🤖 AI Summary
Evaluating large language models’ (LLMs) capability to generate test cases for algorithmic problems remains challenging due to the lack of rigorous, multidimensional assessment criteria.
Method: We propose the first quantitative evaluation framework jointly measuring *fault coverage* and *fault exposure*, built upon TestCase-Eval—a novel, large-scale, human-annotated benchmark comprising 500 real Codeforces algorithmic problems and 100,000 manually verified solutions. Our methodology integrates program analysis with differential testing for automated, oracle-free validation of generated test cases. We conduct a systematic evaluation across 19 mainstream open- and closed-source LLMs.
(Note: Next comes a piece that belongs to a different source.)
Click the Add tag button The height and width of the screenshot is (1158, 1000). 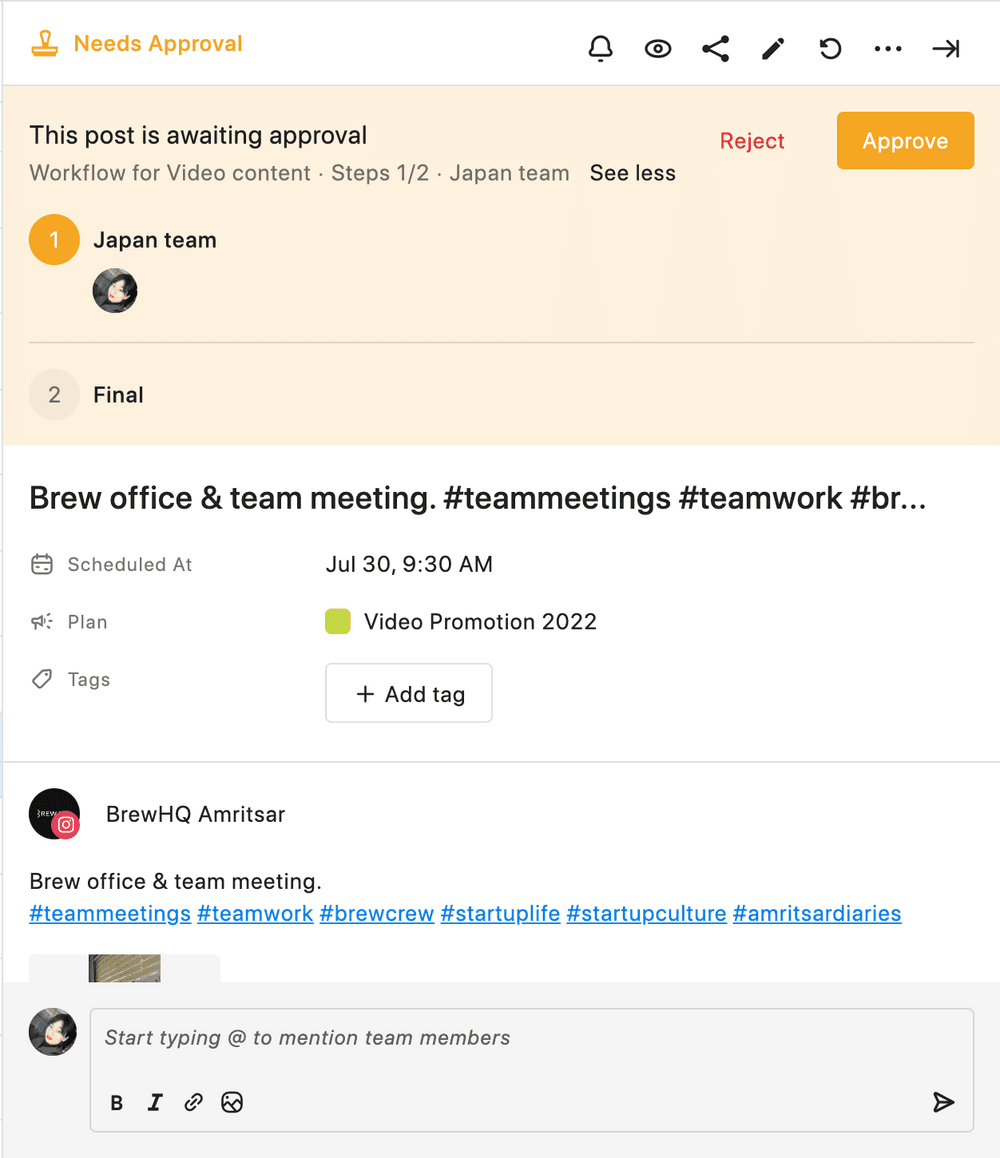click(409, 694)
Contribution/Results: The study uncovers significant performance gaps—particularly in boundary-case coverage and error localization—across all evaluated models, revealing shared bottlenecks in algorithmic test generation. TestCase-Eval establishes a new paradigm and foundational benchmark for rigorously assessing LLMs’ test-generation competence in algorithmic reasoning tasks.
📝 Abstract
We introduce TestCase-Eval, a new benchmark for systematic evaluation of LLMs in test-case generation. TestCase-Eval includes 500 algorithm problems and 100,000 human-crafted solutions from the Codeforces platform. It focuses on two pivotal tasks: (1) Fault Coverage, which measures how well LLM-generated test sets probe diverse input scenarios and cover a wide range of potential failure modes. (2) Fault Exposure, which evaluates whether LLMs can craft a tailored test input that reveals a specific incorrect code implementation. We provide a comprehensive assessment of 19 state-of-the-art open-source and proprietary LLMs on TestCase-Eval, offering insights into their strengths and limitations in generating effective test cases for algorithm problems.